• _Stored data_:
* * * * * * * * *

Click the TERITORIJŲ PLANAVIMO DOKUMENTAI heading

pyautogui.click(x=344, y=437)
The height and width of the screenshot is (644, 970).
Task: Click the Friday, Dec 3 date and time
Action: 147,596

* * * * * * * * *

• _Brief_: Print each record again. Nothing may be left out.

• _Result_:
Click the TERITORIJŲ PLANAVIMO DOKUMENTAI heading

pyautogui.click(x=344, y=437)
The height and width of the screenshot is (644, 970).
Task: Click the Friday, Dec 3 date and time
Action: 147,596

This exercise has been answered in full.